L’altra via

Cristiano ed io abbiamo appena letto tutto d’un fiato L’altra via scritto da Francesco Gesualdi, del Centro Nuovo Modello di Sviluppo, che ha pubblicato anche la “Guida al consumo critico” e della Guida al vestire critico.

Un libro tosto, denso, ricco. Ci ha fatto piangere, ci ha fatto sentire piccoli piccoli, e poi subito dopo ci ha fatto capire la forza incredibile delle nostre azioni e delle nostre scelte.
E ci ha fatto sentire grandi, togliendoci di dosso quel senso di frustrazione che spesso ci prende quando pensiamo a cosa potremmo fare per influenzare in qualche modo le scelte politiche del nostro paese, del nostro mondo.. Ci sono tantissime cose che possiamo fare, basta pensarci, basta volerlo. Per prima cosa, quindi, informarci.

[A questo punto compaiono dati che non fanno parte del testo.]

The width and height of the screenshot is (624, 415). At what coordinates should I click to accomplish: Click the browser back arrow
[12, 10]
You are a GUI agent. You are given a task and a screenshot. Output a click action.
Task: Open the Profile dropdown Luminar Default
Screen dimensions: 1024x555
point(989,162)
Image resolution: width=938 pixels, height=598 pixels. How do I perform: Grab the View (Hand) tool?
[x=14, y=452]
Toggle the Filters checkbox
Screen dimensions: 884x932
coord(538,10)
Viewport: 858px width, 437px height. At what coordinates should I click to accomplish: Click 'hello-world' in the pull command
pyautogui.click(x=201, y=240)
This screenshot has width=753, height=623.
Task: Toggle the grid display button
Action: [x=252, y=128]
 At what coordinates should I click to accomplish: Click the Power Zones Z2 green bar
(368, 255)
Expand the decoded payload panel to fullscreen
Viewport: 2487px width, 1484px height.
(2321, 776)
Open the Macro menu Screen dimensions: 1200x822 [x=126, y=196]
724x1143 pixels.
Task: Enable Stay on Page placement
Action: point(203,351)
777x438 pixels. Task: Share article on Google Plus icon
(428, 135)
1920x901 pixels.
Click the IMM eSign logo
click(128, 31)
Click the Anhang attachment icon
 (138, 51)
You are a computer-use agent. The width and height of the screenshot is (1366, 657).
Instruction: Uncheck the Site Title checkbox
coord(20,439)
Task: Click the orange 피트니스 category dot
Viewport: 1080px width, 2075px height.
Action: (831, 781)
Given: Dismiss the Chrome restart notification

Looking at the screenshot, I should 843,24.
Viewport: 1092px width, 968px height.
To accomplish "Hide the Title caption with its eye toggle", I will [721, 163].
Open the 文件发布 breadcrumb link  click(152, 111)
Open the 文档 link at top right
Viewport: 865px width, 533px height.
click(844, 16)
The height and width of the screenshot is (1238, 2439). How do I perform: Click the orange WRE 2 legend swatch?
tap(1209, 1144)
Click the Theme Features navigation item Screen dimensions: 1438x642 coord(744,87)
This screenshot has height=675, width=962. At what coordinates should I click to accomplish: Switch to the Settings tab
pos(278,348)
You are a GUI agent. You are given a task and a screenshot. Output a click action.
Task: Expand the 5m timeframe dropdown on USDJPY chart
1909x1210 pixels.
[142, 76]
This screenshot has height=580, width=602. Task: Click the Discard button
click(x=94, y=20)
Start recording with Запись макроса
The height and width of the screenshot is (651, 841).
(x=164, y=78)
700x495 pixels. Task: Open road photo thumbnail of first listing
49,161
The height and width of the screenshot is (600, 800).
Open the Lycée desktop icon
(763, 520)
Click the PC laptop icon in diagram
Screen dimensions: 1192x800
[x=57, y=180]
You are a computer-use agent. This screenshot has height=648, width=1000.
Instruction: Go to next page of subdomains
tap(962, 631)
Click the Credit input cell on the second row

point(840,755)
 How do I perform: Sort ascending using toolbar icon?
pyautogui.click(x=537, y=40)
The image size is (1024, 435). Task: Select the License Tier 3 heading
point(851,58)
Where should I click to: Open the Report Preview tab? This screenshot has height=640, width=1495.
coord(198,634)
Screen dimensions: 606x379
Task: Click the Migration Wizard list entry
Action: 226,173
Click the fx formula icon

Ed informare gli altri, perchè nessuno possa più dire “Non lo sapevo”. E poi attivarci: dal riciclo, l’autoproduzione, il recupero delle capacità manuali di cui i nostri nonni erano maestri, alla solidarietà collettiva, al vivere comune.

Il libro ci suggerisce un’altra via per uscire dalla fossa in cui siamo finiti. Una via della sobrietà, una nuova idea di economia, di politica, di comunità.

Tratto da un altro contesto (“Parole Sante” di Ascanio Celestini sul precariato), ma molto attinente a questo tema, è lo slogan dei lavoratori precari che si sono organizzati per lottare contro le ingiustizie: Sapere –> Saper fare –> Far Sapere –> Fare!
Da oggi proverò a farlo un pò mio!

L’altra via costa 3 Euro, ma in alternativa è scaricabile gratuitamente qui: www.cnms.it/node/33

1 Commento a “L’altra via”

  1. Enzo Cirone

    E’ vero! E’ un testo significativo per individuare più facilmente percorsi possibili nella costruzione dell’altra economia. Con Marcello ed altri amici abbiamo da tempo cominciato un percorso di approfondimento su Francesco Gesualdi. Il progetto Cerca la Rotta nasce con questo proposito. Mi fa molto piacere che anche voi siate attenti alle posizioni di Gesualdi che, penso sappiate, si forma alla Scuola di Barbiana di Don Milani, esperienza cardinale in epoca di grandi fermenti che hanno dato luogo agli stimoli più ricchi di prospettive del “68″. L’approfondimento continua! Grazie! A presto.